● What the task asks
Update the records from the line with "At what coordinates" up to and including the line with "(1397, 117)" by replacing "dialog" with "window" and leaving all else unchanged. Give only those lines, without the pictures.

● Data in this exercise
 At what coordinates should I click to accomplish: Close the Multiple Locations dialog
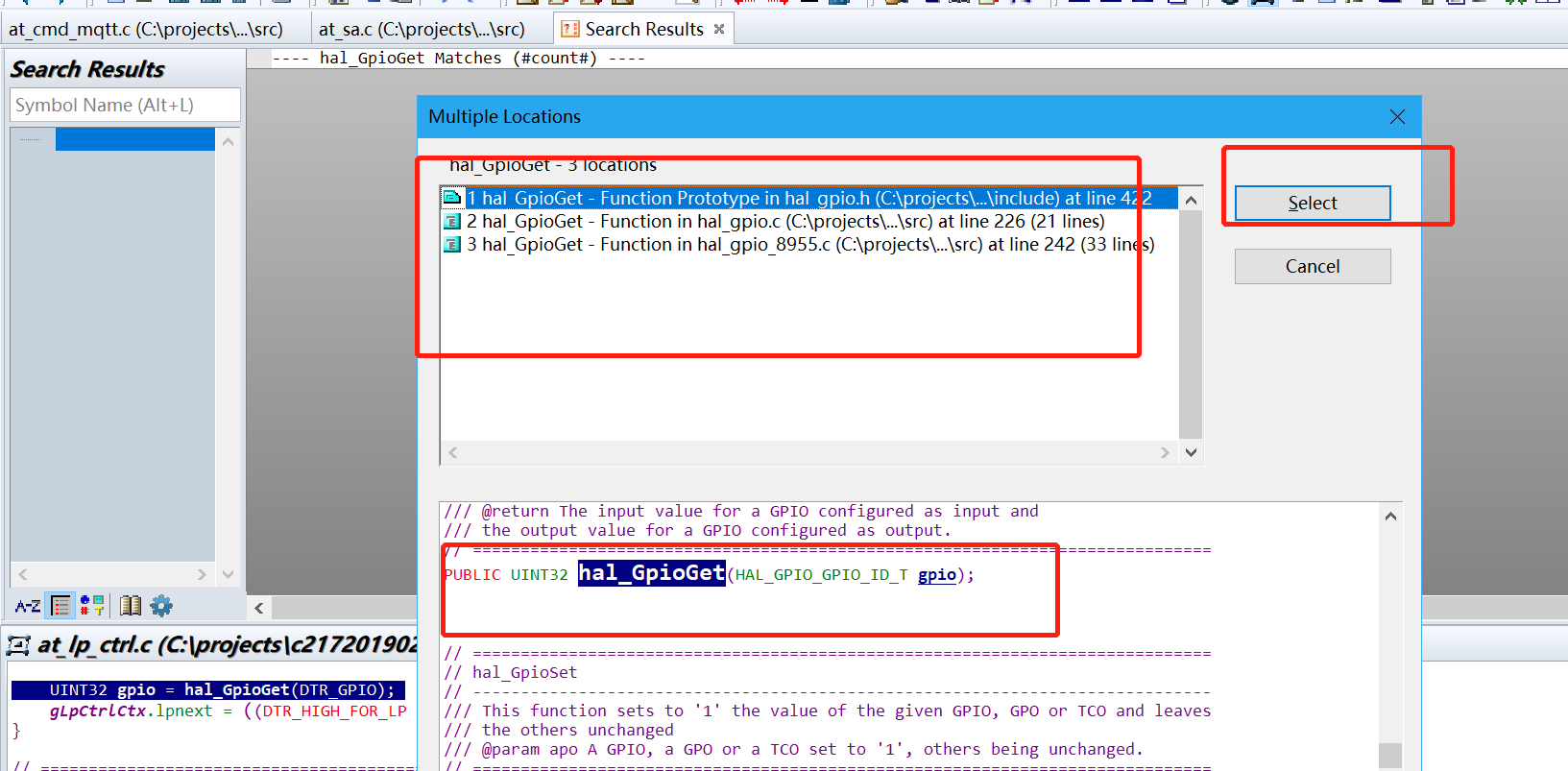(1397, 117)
...
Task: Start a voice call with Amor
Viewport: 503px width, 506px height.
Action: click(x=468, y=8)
---
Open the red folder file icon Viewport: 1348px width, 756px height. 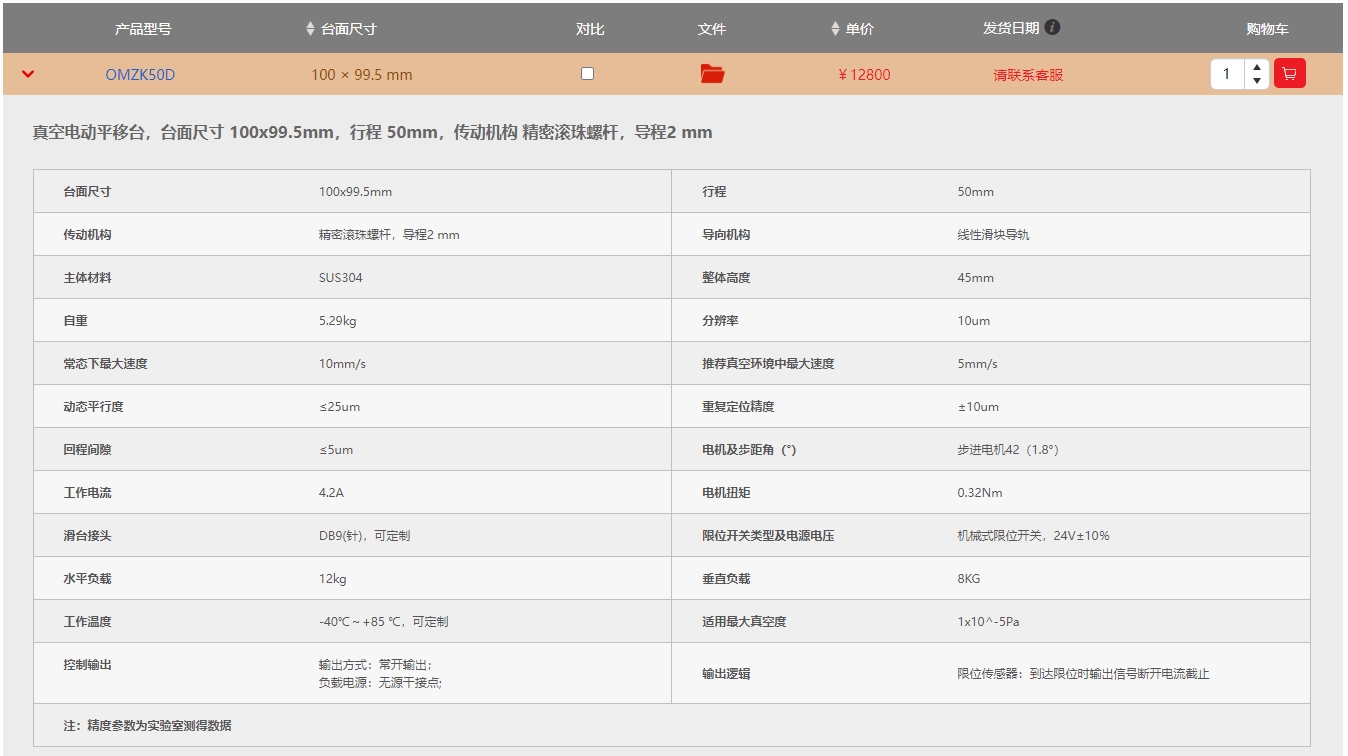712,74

● Full answer
 At what coordinates should I click to accomplish: Close the Multiple Locations window
(1397, 117)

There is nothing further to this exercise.